The exhibition also includes a film and series of photographs that Lockhart produced in Japan based on her interest in the cultural phenomenon of NO-no Ikebana. A working-class response to an academicized art form, NO-no Ikebana is a radical genre of flower arranging in which the artist draws inspiration from vegetables and other items grown on farms—a medium that farmers could practice because they grew the materials. In the film NO (2003), two farmers spread hay across an otherwise empty field, creating what resembles a landscape painting in real time. The related photographic series NO-no Ikebana (2003) consists of 19 photographs divided into 4 groupings depicting the life cycle of an arrangement of brussel sprouts over the course of one month.

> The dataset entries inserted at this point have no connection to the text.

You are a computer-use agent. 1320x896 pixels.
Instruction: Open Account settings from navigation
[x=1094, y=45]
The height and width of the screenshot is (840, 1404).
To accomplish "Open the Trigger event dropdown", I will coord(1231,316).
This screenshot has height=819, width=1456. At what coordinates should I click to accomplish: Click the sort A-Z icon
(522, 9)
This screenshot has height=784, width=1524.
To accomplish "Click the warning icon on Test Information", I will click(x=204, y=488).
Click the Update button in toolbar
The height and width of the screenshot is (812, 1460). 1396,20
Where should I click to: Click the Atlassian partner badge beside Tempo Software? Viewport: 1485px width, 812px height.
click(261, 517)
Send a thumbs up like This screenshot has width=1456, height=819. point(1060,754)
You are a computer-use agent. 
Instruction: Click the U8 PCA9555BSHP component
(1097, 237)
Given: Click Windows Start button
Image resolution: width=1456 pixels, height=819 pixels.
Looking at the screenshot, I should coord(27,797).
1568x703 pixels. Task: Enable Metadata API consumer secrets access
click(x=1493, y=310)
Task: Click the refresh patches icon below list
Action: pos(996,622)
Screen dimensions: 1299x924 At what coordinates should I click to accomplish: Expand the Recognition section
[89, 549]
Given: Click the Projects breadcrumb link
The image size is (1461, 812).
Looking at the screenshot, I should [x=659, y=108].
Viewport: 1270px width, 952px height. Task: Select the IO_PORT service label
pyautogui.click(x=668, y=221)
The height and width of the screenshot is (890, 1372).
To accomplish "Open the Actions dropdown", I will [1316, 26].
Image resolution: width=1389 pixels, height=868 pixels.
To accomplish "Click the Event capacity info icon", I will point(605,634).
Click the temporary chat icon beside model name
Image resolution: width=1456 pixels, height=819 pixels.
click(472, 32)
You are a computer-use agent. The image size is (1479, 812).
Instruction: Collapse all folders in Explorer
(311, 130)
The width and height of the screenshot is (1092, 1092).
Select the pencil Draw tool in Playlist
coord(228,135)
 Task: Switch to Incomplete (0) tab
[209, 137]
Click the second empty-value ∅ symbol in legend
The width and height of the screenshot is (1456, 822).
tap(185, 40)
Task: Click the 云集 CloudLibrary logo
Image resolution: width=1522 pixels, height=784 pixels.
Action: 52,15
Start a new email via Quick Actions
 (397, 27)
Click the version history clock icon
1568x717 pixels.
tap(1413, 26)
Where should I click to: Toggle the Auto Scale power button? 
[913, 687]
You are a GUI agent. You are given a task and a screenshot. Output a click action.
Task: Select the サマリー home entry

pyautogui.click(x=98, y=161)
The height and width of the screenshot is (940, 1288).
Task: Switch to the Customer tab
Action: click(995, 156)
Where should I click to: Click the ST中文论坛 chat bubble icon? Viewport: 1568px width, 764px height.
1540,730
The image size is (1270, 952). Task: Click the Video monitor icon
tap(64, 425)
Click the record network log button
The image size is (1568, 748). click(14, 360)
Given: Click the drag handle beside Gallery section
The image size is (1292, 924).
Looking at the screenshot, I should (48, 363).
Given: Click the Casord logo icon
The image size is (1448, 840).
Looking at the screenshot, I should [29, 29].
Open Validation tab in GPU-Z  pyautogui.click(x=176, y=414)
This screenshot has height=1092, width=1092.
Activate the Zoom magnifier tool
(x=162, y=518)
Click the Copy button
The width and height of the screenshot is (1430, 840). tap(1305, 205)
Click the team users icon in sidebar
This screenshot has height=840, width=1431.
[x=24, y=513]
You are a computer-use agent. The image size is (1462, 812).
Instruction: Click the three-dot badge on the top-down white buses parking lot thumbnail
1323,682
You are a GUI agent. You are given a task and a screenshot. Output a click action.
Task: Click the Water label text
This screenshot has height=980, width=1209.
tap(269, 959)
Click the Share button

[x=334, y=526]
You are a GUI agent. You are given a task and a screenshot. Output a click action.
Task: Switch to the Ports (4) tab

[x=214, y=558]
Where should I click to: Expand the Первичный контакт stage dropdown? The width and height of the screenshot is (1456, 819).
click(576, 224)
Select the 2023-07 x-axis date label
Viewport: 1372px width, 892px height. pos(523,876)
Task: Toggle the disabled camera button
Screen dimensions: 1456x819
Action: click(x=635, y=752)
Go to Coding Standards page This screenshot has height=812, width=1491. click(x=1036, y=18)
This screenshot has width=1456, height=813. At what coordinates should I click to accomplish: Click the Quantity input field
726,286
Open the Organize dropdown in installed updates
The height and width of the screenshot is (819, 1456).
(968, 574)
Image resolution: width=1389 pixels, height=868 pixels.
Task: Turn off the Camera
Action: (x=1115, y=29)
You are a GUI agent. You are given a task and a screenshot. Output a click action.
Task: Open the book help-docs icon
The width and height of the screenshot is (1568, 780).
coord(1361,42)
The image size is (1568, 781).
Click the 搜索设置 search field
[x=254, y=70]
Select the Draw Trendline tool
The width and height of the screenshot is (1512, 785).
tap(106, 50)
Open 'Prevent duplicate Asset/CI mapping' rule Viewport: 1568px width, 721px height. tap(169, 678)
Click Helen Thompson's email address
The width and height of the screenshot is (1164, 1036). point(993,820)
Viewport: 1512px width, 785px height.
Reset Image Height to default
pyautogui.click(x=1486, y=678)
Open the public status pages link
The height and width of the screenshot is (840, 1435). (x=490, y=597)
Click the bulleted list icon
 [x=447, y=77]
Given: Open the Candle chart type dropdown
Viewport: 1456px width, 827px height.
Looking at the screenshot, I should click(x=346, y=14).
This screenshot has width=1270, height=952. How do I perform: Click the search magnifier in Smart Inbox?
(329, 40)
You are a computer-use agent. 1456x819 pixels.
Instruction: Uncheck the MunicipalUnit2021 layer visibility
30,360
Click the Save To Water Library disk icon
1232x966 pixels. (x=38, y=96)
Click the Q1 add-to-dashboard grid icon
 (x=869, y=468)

One of Lockhart’s most recent series, Pine Flat (2005), is featured in the exhibition in depth. Consisting of a film and a series of photographs, these works developed from her multi-year collaboration with a small community in California’s Sierra Nevada Mountains. The film is presented as a feature-length film consisting of 12 10-minute segments, which is screened theatrically, and a film installation, which is presented in the museum. In the museum, the film is broken down into its segments, which are shown as individual loops over a period of days. Shot in a portrait studio the artist set up in the community, the photographs feature portraits of the children with whom she worked. She encouraged the children to act within the studio’s stark theatrical setting, giving them space to create individual personae for
the camera.
Lockhart’s works have been presented in major solo exhibitions at museums including the Walker Art Center in Minneapolis, the Museum of Contemporary Art in Chicago, and the Museum Boijmans van Beuningen in Rotterdam, and Kunsthalle in Zurich, as well as in renowned international film festivals in New York and Berlin.